I'm being a bit harsh--they have fixed a bunch of things, but OTA guides, blue lines, and don't get me started on the firewire...

:nono2:


----------



## mfrodsha (Sep 15, 2004)

I hear ya, but actually I've had this thing since early February. Don't get me wrong, I have by and large loved the unit, despite it's many foibles. Nevertheless, my wife is still not convinced, and I have to hear the griping once every other week about how she won't watch the superior HD ota channels because they contain no guide data. 

I could almost live with all the other problems if only for the guide data.


----------



## Rodney (Aug 22, 2003)

mfrodsha said:


> I apologize if you have answered this before, but this has sort of been the holy grail of updates, and to hear that OTA guide data will not be included is quite discouraging to say the least. That it will be pushed back yet again, is still further discouraging. I find it odd that Samsung HDTV tuners can read OTA guide data just fine, but Dish is absolutely incapable of displaying anything that way (saying they can't read it, IIRC), and, as far as I have read, blames it on the local broadcasters. This I don't get.
> 
> But, I appreciate your hints at further updates. As a side note, why is there so much secrecy about when this should happen, and what event, exactly, is supposed to happen before we hear about this update?
> 
> Thanks.


You are totally correct concerning the secrecy. Mark is our conduit to inside information but he is under a NDA which restricts what he can make public. By contrast I have found, even though their projected dates are rather flaky, discussions on the Tech Chats to be rather free flowing with information. Unfortunately the frequency and the amount of time, I wish they would can the guests, allocated to this forum is not sufficient. If someone from Dish could participate in this forum with the same level of openness as displayed on the Tech Chats many of our concerns could be put to rest with out the speculation and ill will many have toward Dish. I understand there may be questions that cannot be answered due to competitive reasons. And I also recognize we might not like the answers to certain questions but at least we will be informed.


----------



## 4HiMarks (Jan 21, 2004)

Mark, I have a technical question about how this all works. Of course you don't have to answer if it would violate the NDA. 

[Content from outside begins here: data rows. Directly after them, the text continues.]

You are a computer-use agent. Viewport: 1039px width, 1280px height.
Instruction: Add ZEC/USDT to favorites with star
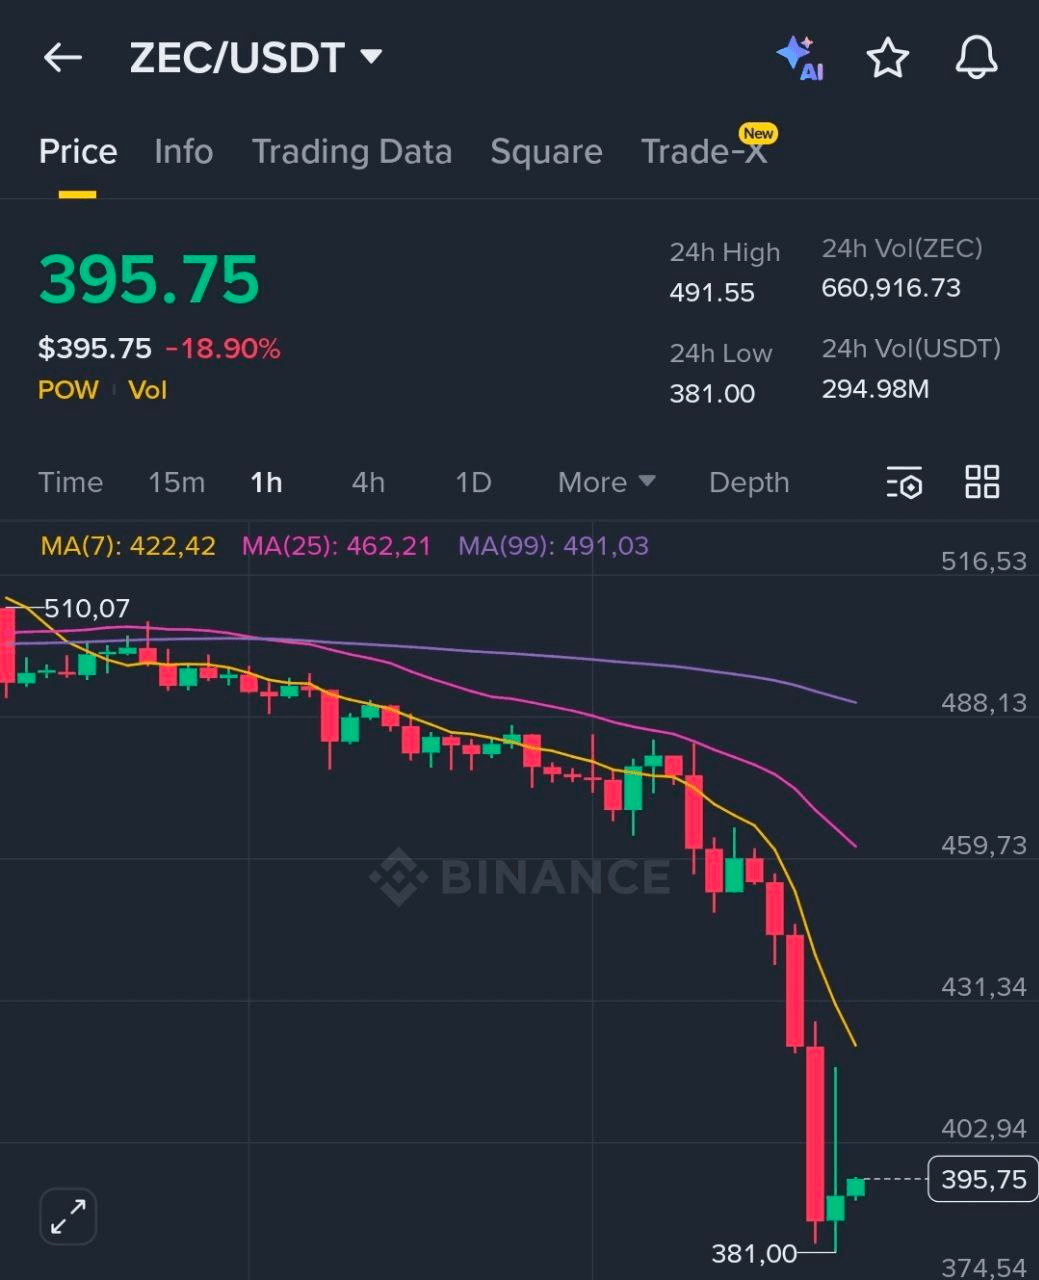[x=887, y=58]
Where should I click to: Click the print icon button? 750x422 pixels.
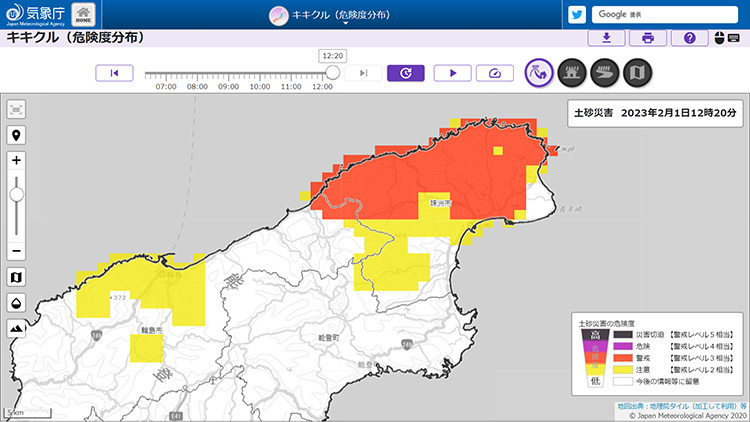coord(648,38)
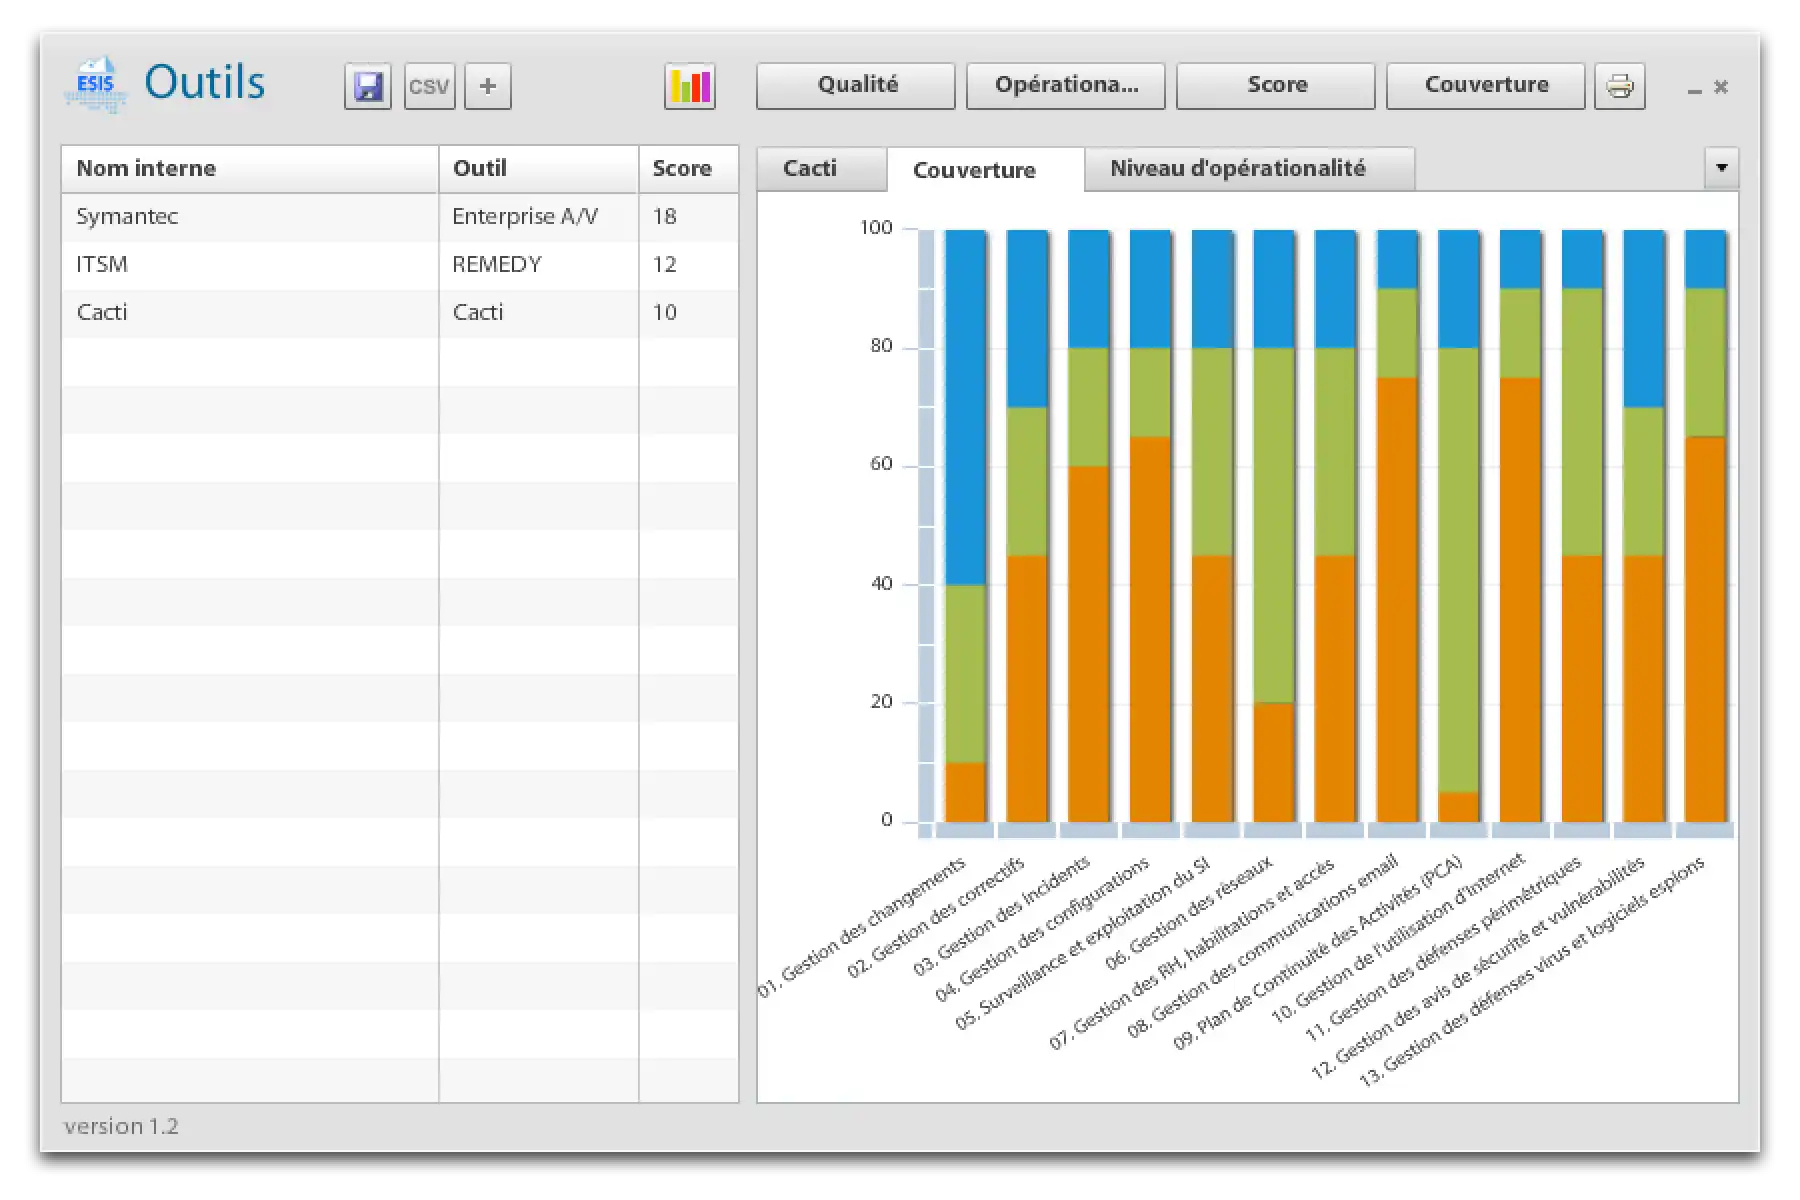
Task: Add a new tool with the plus button
Action: [x=488, y=87]
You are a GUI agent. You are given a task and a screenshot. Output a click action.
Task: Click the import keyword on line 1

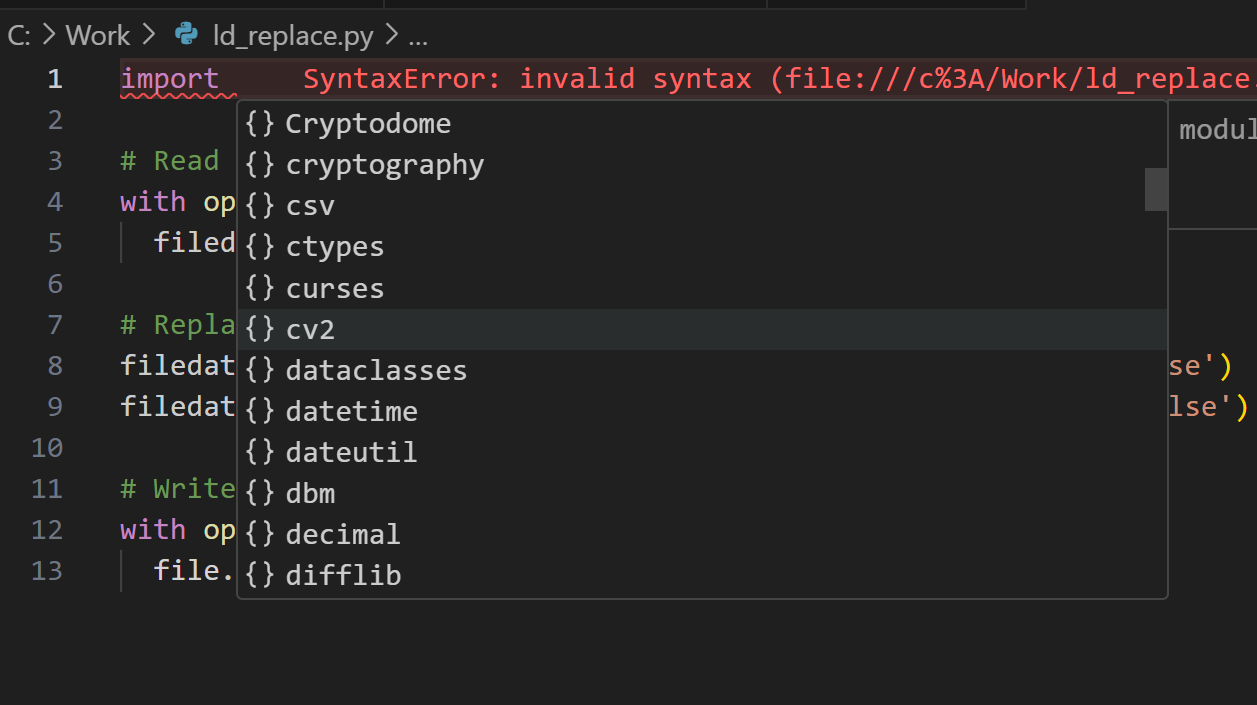coord(169,79)
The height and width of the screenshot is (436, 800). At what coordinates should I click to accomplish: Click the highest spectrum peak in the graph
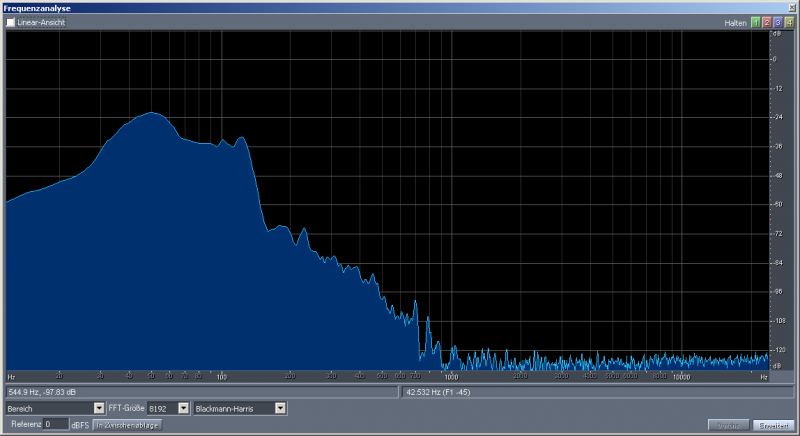(152, 113)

We all know you are a beta tester. I assume that means you get new software in advance of the rest of us. So, you are running a different version. However, I have also seen you post replies to the effect of "I've never seen that, but I will check it and let you know." That would imply you are running the same version we are. How does this seeming contradiction resolve? Do you have two 921's, or is yours dual-boot, or what?

-Chris


----------



## Scott Greczkowski (Mar 21, 2002)

As someone who is a beta tester and not under NDA I believe I can answer the question.

While Mark is not running the same version number as you are at home, usually the software is the same, Mark would be running the last build which was renamed for the release for the general public. 

He runs that software for awhile until he gets a new beta. 

And while I don't know for sure when he says "I've never seen that, but I will check in and let you know" probably means that he will eaither check into it on his machine, or will report it to the guys at ELDON to see if they can recreate the problem.


----------



## Mark Lamutt (Mar 24, 2002)

"I'll check and let you know" can mean a couple of different things depending on what the problem is. It can mean that I'm going to go test the problem that you're having on my 921 which, except for a day or two after the public release, is at least one version ahead of you guys. Sometimes more than one. If my 921 exhibits the same problem, then I report the bug through the beta channels. If my 921 does not exhibit the same problem, then it gets a little harder to deal with because it may mean that it was fixed in the version that I'm running, or it may just mean that the bug is caused by something in your environment that isn't in mine. That's happened more times than I care to think about over the last 9 months - some of the stuff you guys come up with version after version is stuff that I try to make my 921 do, and it doesn't. After that, I then will talk to someone at Eldon or at Dish, depending on what the problem is. Once I have a better idea from them, then I either get back to you guys here about it, or I don't, depending on a number of factors, one of them being the NDA. 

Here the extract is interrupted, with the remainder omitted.